An Ann Arbor, Michigan-based management consulting firm focused on new venture launch and
corporate spin-outs, CompanyCrafters applies an experienced entrepreneur’s mindset to crafting and
growing new businesses, bringing to bear a proven proprietary approach including a range of high-value
tools and methodologies. CompanyCrafters delivers:
• Frank and Realistic Opportunity Assessments. Many new ventures – and pre-launch business
plans – aren’t fully thought through and contain an unnecessary level of business risk.
CompanyCrafters uses a uniquely powerful approach to crystallize the risks and rewards
presented by new opportunities, bringing clarity to key decisions.
• Business Model Evaluation and Recommendations. Most tech-oriented business
opportunities can be played out through dozens of different approaches – combinations of
business model, market focus and go-t o-market strategy. CompanyCrafters applies a suite of
powerful analytic tools to evaluate the range of approaches and determine the optimal strategy.

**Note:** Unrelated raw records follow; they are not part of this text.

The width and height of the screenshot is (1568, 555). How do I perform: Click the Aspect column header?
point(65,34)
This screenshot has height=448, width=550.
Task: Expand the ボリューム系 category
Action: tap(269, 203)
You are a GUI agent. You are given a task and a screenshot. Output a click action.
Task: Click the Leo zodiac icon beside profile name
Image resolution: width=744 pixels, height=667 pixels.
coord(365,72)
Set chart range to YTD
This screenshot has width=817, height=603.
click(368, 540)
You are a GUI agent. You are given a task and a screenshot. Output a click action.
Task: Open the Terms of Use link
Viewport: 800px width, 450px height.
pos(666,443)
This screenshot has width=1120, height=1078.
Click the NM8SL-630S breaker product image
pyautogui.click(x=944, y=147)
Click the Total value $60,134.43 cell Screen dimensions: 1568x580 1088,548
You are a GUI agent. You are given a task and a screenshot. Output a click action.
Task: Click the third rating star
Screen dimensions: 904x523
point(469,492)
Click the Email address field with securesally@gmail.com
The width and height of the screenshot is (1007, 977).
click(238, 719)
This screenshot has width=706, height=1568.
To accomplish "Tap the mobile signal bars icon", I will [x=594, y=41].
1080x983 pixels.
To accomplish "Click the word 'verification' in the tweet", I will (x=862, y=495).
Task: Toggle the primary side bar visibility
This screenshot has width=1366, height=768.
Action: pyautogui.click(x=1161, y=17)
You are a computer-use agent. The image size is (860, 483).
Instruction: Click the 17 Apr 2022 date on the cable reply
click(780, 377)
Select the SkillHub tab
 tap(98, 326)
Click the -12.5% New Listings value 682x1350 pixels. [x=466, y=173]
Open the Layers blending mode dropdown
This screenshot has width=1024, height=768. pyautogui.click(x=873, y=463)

• Business Planning. CompanyCrafters works with the client’s management team to deliver a rich
and fully-developed business plan, pro forma financial forecasts, and marketing and execution
plans to launch the new business, along with related documents such as an investor presentation
and executive summary.
• Risk Reduction Strategies. New businesses are fraught with risks. CompanyCrafters leads its
clients through a focused risk analysis and reduction exercise by evaluating venture risk in each
critical area and developing risk mitigation strategies that focus management on executing
against critical success factors.
• New Business Launch and Execution Management. CompanyCrafters can play an active role
as advisors and interim executives in launching new businesses. We work with management to
lay out 30/60/90 day execution plans and deliverables to keep the launch on track. We can also
assist in recruiting and orienting the management team required to take the new venture forward.
• Innovative Go-to-Market Growth Strategies. CompanyCrafters works as an active, hands-on
role to evaluate and steer the go-to-market strategies for new businesses as they navigate
through the often tumultuous challenges faced by young, high-growth businesses.